Input
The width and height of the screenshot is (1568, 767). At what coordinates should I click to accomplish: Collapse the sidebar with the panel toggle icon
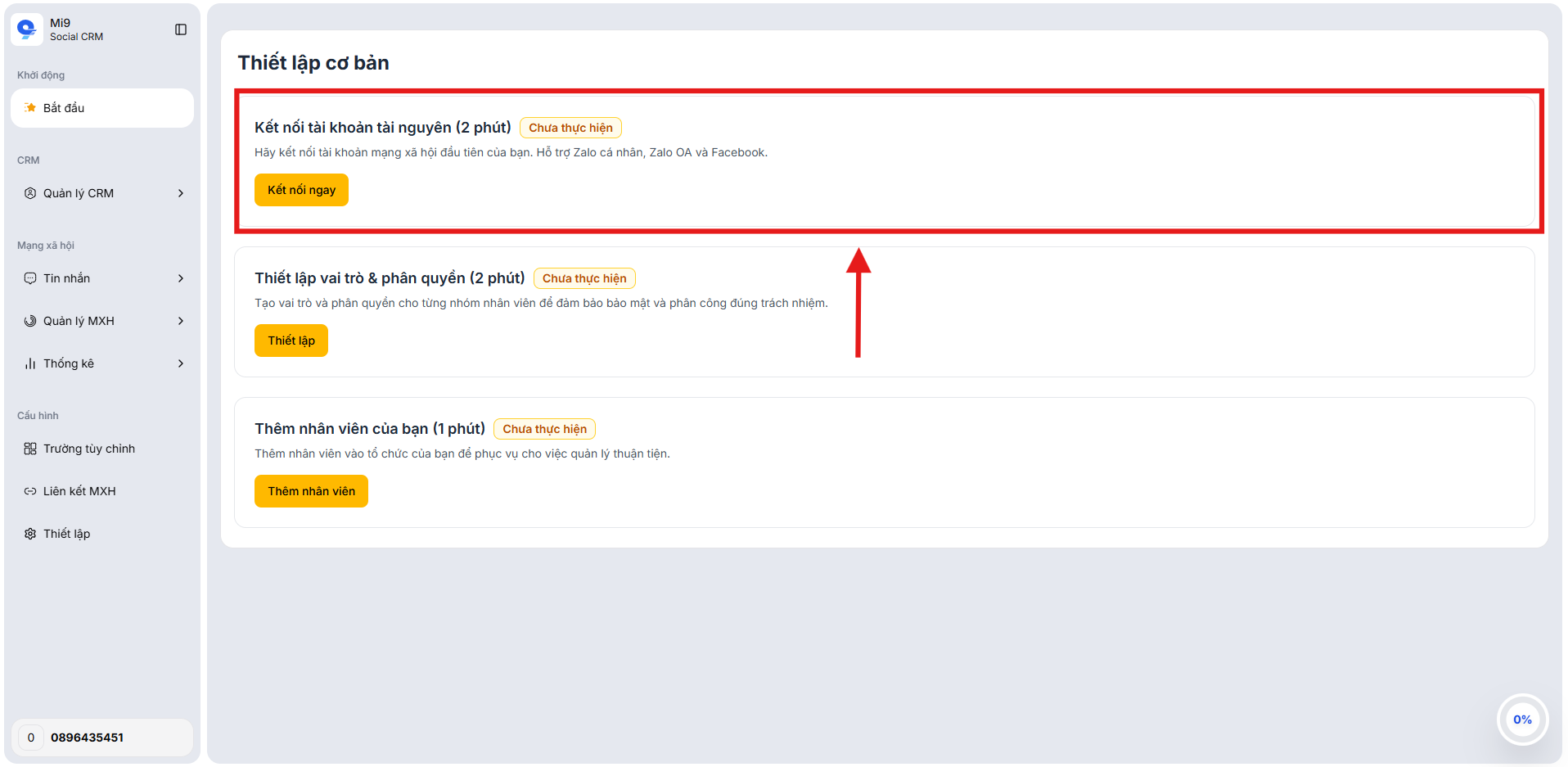coord(181,29)
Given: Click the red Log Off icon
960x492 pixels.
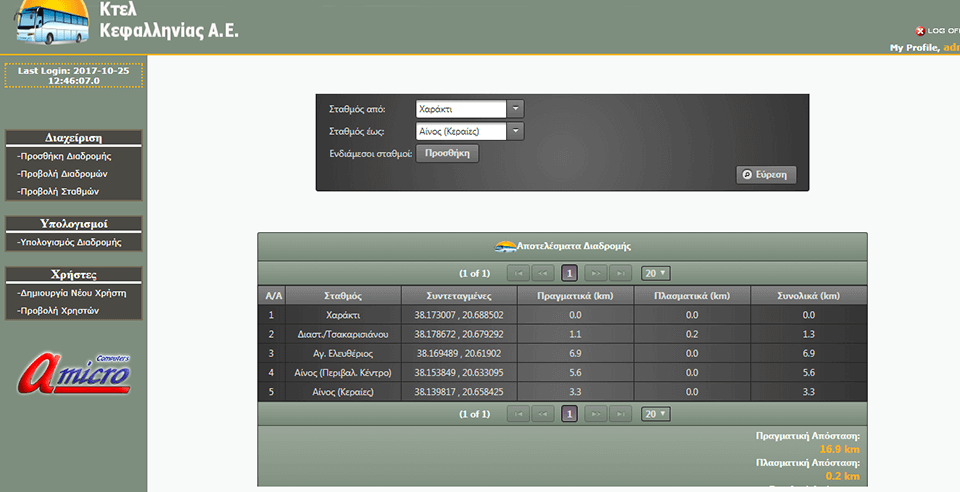Looking at the screenshot, I should pyautogui.click(x=920, y=31).
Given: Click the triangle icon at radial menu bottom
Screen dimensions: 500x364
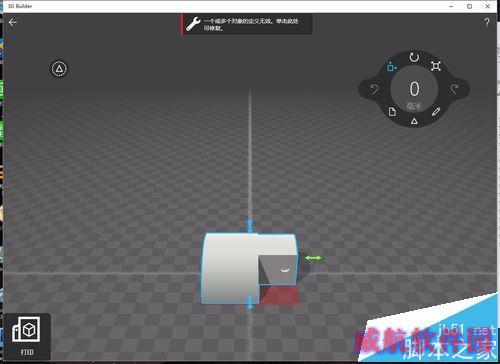Looking at the screenshot, I should (414, 121).
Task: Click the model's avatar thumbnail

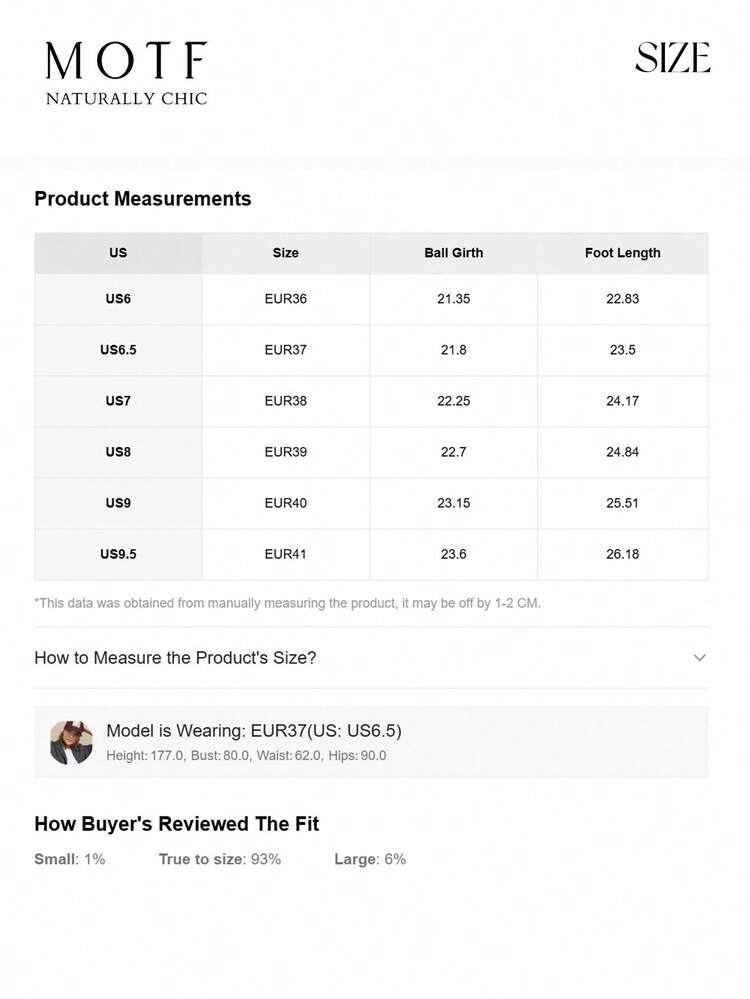Action: pyautogui.click(x=71, y=742)

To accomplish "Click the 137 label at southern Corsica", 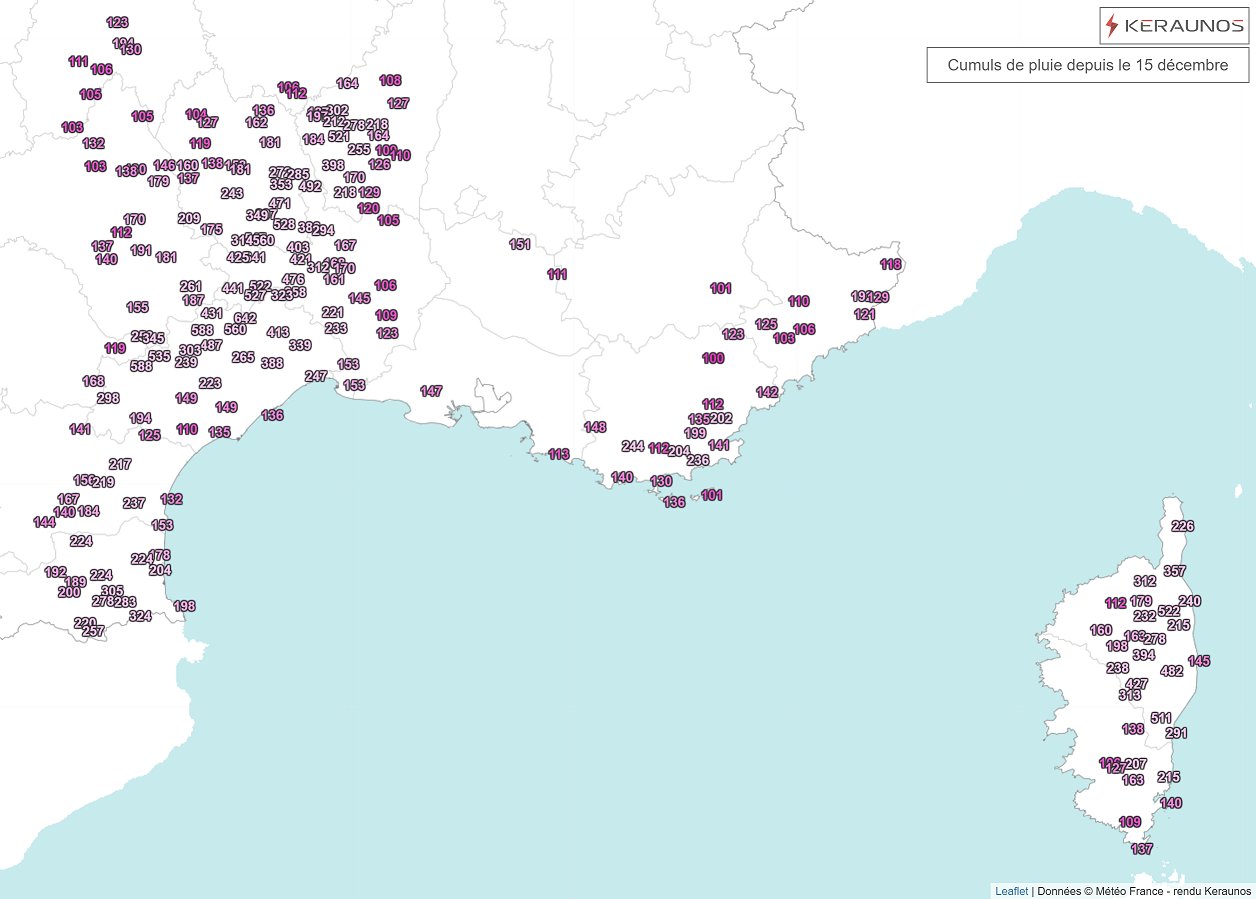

Work required
Retype every entry exactly as written, but omit the pictures.

Answer to this task
The width and height of the screenshot is (1568, 767). At what coordinates should I click to accomplish: Collapse the sidebar with the panel toggle icon
coord(181,29)
Given: Click the red Log Off icon
960x492 pixels.
Looking at the screenshot, I should pyautogui.click(x=920, y=31).
Given: Click the triangle icon at radial menu bottom
Screen dimensions: 500x364
Looking at the screenshot, I should (414, 121).
Task: Click the model's avatar thumbnail

Action: pyautogui.click(x=71, y=742)

To accomplish "Click the 137 label at southern Corsica", 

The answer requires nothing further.